▸ Material supplied
========

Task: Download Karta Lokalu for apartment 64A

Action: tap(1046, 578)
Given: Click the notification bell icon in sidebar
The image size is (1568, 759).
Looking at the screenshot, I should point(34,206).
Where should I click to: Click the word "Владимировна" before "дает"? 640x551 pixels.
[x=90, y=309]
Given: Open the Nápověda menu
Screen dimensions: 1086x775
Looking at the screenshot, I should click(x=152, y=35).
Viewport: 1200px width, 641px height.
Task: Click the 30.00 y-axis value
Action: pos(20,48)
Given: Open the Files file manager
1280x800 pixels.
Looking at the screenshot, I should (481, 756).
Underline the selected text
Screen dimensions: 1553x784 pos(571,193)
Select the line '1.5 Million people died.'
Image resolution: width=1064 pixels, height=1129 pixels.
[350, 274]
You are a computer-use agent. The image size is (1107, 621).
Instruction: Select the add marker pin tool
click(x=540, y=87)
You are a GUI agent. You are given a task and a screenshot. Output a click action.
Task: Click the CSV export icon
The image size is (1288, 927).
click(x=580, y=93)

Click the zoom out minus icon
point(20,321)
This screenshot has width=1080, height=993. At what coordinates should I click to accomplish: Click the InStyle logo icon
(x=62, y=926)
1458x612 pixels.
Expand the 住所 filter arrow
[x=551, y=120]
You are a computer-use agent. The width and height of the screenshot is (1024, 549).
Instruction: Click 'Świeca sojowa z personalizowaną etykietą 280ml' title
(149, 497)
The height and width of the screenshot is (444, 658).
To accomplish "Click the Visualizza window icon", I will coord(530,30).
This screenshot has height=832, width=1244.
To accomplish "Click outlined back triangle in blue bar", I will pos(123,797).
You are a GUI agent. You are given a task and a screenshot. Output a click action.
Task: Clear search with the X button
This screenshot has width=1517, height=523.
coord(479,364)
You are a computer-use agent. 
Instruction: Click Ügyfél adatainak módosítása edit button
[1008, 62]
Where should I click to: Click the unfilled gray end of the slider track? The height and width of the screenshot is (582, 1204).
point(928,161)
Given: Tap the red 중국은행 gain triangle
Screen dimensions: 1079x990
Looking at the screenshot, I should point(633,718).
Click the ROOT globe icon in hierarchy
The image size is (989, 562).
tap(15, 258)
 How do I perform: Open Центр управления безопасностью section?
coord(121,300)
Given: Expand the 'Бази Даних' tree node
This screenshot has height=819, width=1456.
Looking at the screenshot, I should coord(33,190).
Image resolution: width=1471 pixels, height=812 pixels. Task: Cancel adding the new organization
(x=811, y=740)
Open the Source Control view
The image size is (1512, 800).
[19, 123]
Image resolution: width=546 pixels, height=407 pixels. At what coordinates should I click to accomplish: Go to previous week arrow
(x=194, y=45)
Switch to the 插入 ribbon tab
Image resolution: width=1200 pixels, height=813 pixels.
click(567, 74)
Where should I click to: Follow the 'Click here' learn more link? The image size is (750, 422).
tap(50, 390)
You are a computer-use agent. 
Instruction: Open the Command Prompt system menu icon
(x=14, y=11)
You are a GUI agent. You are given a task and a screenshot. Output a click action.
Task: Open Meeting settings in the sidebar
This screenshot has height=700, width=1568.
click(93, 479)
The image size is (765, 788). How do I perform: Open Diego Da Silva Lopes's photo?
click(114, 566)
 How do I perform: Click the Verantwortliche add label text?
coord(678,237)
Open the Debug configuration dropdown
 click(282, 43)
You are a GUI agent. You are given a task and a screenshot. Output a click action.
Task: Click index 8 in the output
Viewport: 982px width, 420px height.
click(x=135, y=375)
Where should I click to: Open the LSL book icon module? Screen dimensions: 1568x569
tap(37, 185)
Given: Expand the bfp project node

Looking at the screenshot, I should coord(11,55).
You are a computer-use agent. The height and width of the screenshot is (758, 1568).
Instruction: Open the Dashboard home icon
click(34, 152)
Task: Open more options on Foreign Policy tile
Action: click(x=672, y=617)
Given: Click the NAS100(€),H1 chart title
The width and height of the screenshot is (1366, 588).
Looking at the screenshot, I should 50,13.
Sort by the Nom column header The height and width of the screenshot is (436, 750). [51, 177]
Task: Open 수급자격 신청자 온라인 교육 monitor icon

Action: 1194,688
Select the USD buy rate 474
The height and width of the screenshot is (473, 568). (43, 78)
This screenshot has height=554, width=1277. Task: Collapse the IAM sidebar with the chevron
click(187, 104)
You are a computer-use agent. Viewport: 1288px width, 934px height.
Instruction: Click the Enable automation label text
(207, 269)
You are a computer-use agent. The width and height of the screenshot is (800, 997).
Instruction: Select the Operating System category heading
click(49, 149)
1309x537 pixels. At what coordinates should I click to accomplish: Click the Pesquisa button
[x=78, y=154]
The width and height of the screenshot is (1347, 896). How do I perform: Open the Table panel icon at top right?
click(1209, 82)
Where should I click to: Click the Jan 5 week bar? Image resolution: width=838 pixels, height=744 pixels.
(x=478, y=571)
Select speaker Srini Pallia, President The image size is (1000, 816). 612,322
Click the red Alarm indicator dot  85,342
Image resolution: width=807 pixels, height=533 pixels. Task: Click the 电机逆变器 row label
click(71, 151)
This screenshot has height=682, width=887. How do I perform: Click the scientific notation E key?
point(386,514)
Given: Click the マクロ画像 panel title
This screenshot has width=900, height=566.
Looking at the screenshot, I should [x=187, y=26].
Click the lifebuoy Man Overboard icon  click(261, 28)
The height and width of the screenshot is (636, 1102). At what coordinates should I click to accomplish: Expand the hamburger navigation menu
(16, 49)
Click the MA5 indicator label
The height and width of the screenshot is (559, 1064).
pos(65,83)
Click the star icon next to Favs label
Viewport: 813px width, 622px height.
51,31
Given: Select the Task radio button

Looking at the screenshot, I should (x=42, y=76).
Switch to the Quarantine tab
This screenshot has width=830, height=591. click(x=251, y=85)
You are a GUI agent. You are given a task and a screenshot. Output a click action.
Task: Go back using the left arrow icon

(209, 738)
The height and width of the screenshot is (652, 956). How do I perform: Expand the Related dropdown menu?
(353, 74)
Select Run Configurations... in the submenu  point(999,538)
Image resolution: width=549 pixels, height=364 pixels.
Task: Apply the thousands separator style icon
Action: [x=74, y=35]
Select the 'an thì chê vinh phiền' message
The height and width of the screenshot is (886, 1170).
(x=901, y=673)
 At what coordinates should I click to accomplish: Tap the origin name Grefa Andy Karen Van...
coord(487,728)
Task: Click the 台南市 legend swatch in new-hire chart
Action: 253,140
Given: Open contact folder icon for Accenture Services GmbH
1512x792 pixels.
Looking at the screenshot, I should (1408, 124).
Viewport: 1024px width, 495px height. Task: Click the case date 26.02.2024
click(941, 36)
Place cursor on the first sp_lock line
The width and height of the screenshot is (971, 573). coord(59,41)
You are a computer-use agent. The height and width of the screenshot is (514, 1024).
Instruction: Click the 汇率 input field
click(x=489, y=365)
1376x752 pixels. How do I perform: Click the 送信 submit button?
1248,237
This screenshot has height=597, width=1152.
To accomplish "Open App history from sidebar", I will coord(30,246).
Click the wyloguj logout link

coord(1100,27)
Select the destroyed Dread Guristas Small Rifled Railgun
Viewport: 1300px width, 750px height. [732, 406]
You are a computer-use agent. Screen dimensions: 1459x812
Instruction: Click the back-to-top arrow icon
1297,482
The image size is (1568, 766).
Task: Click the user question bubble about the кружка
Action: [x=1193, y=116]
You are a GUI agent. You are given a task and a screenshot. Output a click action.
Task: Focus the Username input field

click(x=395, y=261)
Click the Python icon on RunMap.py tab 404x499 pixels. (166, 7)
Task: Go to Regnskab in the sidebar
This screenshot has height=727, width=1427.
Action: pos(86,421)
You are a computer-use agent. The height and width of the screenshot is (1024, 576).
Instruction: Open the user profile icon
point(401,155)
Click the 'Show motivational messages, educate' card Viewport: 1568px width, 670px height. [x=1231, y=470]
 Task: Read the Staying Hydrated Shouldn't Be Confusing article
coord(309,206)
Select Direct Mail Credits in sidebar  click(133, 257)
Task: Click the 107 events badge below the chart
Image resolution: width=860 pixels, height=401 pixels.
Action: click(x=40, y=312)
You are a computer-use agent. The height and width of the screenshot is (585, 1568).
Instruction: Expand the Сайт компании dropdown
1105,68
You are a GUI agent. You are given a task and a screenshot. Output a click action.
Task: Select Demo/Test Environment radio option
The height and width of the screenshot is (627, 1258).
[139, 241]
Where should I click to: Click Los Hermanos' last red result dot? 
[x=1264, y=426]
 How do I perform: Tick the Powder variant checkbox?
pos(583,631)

========

▸ Task instructions
Find the word "triangle" in the listing and copy each line that contains it.

▸ Solved problem
To accomplish "Click outlined back triangle in blue bar", I will pos(123,797).
Given: Tap the red 중국은행 gain triangle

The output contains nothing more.